Religion’s Relationship to Happiness, Civic Engagement and Health Around the World
Appendix A: Methodology
This appendix provides an overview of the data sources and analytic approaches used in the report.
The general population data underlying this study were sourced from three survey datasets: The World Values Survey (WVS) Wave 6 (2010-2014), the International Social Survey Programme (ISSP) 2011 Health and Health Care Module, and one 2012 Pew Research Center survey of U.S. adults on gender and generations. The Pew Research Center survey provides U.S. estimates for self-rated happiness (and an additional 2013 Pew Research Center survey provides data on self-rated health for the sidebar on the U.S.) while the WVS and ISSP provide international comparisons. Pew Research Center chose these survey datasets because they are well-established sources of data that include the relevant measures for this report. The WVS and ISSP contribute different measures: The WVS contains measures of self-rated health, happiness, voting and membership in secular voluntary organizations, while the ISSP contains measures of smoking, drinking alcohol, obesity and exercise.
The World Values Survey is an international network of survey researchers headquartered in Stockholm, Sweden. The WVS, which has been conducted since 1981, includes nationally representative survey data for about 100 countries worldwide. In each participating country, members of the World Values Survey Association field a survey and share the data with the network. Two years later, those data are made publicly available. When this report was written, the sixth wave of the WVS was the most current dataset available to the public. The WVS Wave 6 survey data were collected between 2010 and 2014.

__TASKS TO PERFORM__:
**1.** In the methodology appendix, where is the World Values Survey headquartered?
**2.** Quote everything in the methodology appendix from "Religion’s Relationship to" down to "in the report.".
Answer from the methodology appendix alone.

__RECORDS SUPPLIED__:
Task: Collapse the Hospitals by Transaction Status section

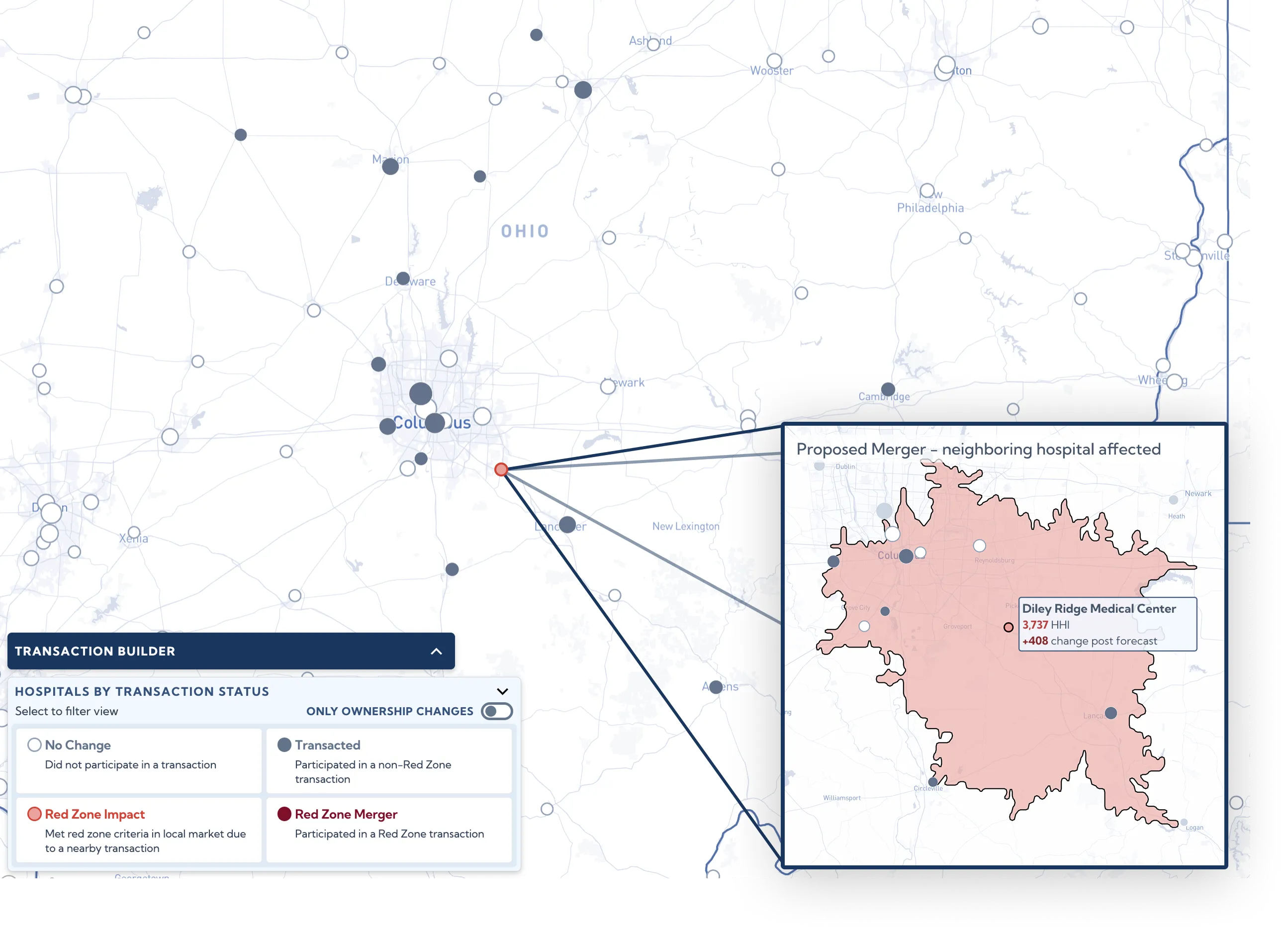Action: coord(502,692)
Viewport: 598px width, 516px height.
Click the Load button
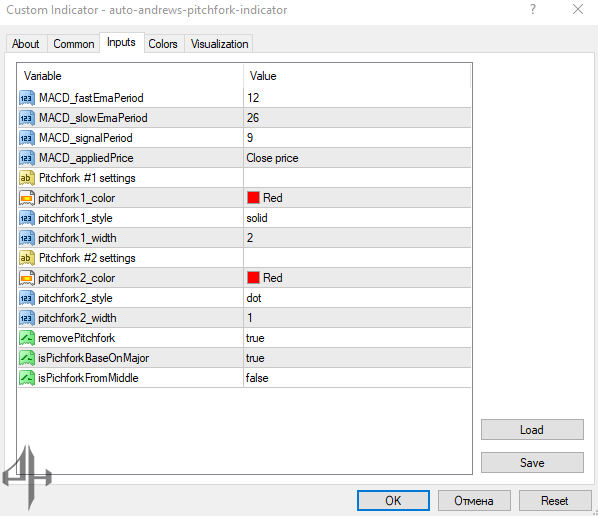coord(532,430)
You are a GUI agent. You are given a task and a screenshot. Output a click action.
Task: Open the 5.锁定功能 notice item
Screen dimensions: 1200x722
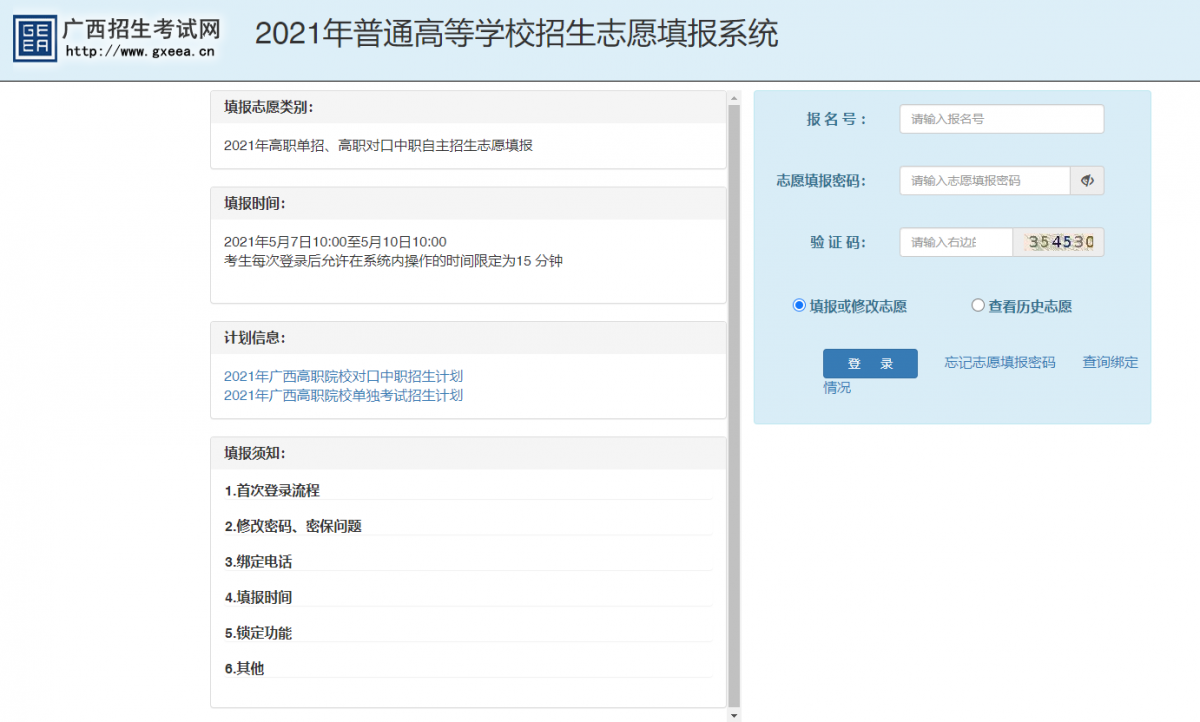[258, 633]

...

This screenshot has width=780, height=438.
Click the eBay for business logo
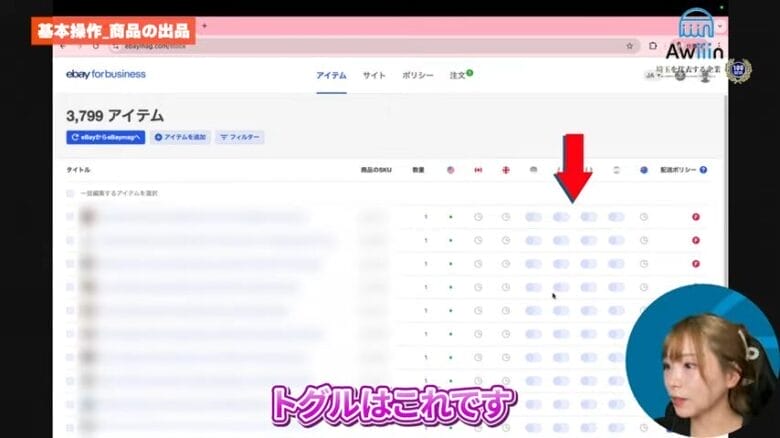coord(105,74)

__RESULTS FOR EACH TASK__:
**1.** Stockholm, Sweden.

**2.**
Religion’s Relationship to Happiness, Civic Engagement and Health Around the World
Appendix A: Methodology
This appendix provides an overview of the data sources and analytic approaches used in the report.